Cette situation de recours n’est pas pour lui déplaire. « L’embusqué », a titré Le Point, placardant le visage de l’ancien locataire de l’Élysée dans tout Paris. « Son truc, c’est le trou de souris. Il a toujours cru en sa bonne étoile », décrypte le député européen François Kalfon au HuffPost. Même ses adversaires le reconnaissent : François Hollande sait faire de la politique. Celui qui a pris sa carte pour la première fois au Parti socialiste en 1979 a occupé toutes les fonctions possibles et imaginables au sein d’un appareil où les manœuvres et les intrigues de couloirs sont légion : maire, député, président de conseil départemental, Premier secrétaire du PS, Président de la République…
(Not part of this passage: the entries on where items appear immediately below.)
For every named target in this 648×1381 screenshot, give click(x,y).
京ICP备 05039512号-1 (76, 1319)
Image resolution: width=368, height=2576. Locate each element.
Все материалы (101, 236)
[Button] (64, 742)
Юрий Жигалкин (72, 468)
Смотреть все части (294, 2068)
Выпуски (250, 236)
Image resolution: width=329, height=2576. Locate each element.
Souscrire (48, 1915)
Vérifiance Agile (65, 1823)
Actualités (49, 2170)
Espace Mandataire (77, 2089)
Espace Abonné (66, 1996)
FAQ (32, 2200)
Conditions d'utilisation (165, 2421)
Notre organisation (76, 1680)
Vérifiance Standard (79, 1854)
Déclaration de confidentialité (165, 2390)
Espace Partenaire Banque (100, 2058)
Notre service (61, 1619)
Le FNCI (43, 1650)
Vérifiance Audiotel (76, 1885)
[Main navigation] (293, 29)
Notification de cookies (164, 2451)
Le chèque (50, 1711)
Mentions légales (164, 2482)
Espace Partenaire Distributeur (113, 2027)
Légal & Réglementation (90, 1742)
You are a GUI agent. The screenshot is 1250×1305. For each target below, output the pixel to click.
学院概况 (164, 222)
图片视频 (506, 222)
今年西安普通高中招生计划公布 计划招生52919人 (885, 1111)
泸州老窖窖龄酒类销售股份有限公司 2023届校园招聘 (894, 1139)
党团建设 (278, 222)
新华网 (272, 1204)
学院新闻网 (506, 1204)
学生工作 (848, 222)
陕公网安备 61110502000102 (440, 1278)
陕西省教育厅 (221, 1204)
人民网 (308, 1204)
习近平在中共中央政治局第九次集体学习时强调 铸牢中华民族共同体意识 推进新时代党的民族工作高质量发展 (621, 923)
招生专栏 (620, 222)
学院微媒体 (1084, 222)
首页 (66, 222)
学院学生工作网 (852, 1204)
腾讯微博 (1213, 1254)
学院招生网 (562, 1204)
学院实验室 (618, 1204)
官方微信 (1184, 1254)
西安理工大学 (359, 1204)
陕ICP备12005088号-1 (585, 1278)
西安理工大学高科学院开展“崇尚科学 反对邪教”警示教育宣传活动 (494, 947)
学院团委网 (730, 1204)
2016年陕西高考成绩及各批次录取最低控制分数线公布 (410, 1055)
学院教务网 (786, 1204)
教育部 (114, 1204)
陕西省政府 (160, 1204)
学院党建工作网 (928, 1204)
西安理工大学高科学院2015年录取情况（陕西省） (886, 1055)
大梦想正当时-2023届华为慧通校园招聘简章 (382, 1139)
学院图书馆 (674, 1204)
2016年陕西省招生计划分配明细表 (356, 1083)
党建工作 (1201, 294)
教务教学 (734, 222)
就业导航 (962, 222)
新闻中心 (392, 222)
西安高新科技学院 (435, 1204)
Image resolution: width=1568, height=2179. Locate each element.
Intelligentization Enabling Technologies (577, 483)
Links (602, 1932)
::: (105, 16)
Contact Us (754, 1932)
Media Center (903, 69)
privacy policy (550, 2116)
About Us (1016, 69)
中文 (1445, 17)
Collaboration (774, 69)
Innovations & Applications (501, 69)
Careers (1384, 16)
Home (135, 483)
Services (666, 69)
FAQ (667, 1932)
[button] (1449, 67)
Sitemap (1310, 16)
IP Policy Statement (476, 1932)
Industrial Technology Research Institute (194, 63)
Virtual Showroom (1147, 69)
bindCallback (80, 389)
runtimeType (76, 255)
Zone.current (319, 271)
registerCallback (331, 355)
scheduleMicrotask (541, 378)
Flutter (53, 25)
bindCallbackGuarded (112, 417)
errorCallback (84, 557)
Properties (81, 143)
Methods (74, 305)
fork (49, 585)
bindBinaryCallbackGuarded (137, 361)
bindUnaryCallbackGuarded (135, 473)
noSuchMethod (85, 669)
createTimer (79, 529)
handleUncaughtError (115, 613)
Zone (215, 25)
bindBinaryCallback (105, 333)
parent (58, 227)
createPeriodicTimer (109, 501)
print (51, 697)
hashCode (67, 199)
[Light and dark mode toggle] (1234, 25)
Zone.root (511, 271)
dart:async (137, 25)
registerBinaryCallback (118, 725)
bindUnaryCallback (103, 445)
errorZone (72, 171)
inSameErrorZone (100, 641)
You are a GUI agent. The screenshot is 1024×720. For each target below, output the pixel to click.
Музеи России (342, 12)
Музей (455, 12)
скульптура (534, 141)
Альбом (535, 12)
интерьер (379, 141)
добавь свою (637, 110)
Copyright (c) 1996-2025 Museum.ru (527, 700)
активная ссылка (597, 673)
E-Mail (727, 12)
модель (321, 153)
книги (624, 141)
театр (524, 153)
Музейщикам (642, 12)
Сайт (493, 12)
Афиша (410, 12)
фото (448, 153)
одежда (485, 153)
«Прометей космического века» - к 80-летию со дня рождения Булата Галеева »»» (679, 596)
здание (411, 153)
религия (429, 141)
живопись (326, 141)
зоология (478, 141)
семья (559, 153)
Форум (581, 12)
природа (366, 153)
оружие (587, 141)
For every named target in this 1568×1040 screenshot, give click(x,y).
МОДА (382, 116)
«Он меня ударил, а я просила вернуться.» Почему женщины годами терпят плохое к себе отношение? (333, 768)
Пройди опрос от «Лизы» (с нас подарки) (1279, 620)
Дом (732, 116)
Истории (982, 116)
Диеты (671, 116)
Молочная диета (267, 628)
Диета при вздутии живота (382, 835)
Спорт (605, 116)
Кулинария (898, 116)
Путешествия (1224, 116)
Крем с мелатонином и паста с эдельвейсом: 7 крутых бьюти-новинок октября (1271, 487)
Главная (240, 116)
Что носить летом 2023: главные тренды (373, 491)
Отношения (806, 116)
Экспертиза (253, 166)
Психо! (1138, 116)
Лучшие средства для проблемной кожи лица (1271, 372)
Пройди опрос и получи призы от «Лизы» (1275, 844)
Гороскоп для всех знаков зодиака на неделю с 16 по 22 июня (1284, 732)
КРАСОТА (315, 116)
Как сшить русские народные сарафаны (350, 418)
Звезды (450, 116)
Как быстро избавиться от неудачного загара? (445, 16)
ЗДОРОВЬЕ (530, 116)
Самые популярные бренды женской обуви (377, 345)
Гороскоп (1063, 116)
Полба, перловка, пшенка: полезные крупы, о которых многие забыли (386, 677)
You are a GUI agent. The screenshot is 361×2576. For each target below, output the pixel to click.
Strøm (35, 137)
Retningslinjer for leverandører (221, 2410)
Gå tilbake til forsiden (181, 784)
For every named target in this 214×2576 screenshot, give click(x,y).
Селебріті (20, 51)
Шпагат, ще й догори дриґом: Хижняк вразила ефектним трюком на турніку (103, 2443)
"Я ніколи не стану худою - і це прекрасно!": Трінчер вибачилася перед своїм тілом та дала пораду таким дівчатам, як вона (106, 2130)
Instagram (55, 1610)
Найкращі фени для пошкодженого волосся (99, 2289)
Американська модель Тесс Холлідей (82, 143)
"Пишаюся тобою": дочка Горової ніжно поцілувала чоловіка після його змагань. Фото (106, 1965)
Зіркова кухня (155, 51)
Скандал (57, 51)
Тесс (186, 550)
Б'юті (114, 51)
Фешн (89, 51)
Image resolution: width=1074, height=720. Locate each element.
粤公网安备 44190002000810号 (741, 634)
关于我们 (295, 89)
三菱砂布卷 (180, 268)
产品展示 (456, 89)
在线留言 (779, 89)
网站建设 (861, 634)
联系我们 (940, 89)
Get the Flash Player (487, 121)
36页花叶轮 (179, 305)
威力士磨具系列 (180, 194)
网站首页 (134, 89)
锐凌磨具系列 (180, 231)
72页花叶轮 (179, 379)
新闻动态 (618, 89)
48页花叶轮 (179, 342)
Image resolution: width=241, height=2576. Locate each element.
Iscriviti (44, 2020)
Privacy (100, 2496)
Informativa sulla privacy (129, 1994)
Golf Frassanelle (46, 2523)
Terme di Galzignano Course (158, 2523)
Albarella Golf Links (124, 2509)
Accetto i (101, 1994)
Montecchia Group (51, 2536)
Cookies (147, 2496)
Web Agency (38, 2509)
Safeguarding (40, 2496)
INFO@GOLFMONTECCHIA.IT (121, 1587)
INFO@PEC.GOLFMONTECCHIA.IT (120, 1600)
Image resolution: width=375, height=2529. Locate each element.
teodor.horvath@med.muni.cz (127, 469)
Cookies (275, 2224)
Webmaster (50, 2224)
« On ne va pas se plaindre »
Mais au sein du PS, certains pensent que la parole de François Hollande peut être un atout. « Il contribue à faire vivre notre camp dans le débat, contrebalance un proche de Boris Vallaud, désormais soutien de Raphaël Glucksmann. Et en commençant sur des thèmes chers au centre, voire à la droite, comme la TVA sociale, il nous permet de dérouler sur la gauche et de renouer avec nos électeurs naturels ». L’ancien Président a pu dérouter une partie de son camp en proposant de réinstaurer la TVA sociale, qu’il avait lui-même supprimée en entrant à l’Élysée, ou fixer l’âge légal de départ à la retraite à 63 ans, puis d’allonger progressivement la durée de cotisation.
Quant à la question de savoir si François Hollande ne « mange » pas trop de temps d’antenne, au détriment notamment des candidats à la primaire, cette même source nuance : « On ne va pas se plaindre d’avoir beaucoup de socialistes sur les plateaux ».
D’autres, plus fatalistes, rappellent qu’il est impossible « d’interdire à tel ou tel d’aller sur les plateaux », et a fortiori de s’exprimer dans le débat public. « Olivier Faure n’a pas de télécommande magique. Chacun est libre d’exprimer ses idées », évacue le député Laurent Baumel, soutien du Premier secrétaire à la primaire, auprès du HuffPost. Il ajoute : « Vous n’empêcherez pas un ancien Président d’être invité du 20h ».
Mais dans l’entourage d’Olivier Faure, on tient à rappeler « qu’on ne soutiendra jamais un candidat qui s’est autoproclamé ». Avant d’ajouter : « François Hollande ne sera jamais le candidat du PS et ne demandera pas à l’être ». Rendez-vous en décembre, moment où le député de Corrèze prendra sa décision.